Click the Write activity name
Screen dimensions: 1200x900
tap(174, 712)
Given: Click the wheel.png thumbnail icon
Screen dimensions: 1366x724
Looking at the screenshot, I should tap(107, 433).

_ _ _

Output nothing but the lines from the one containing "Given: Click the wheel.png thumbnail icon" through the last line of the data, exactly as they stand.

Given: Click the wheel.png thumbnail icon
Screen dimensions: 1366x724
Looking at the screenshot, I should tap(107, 433).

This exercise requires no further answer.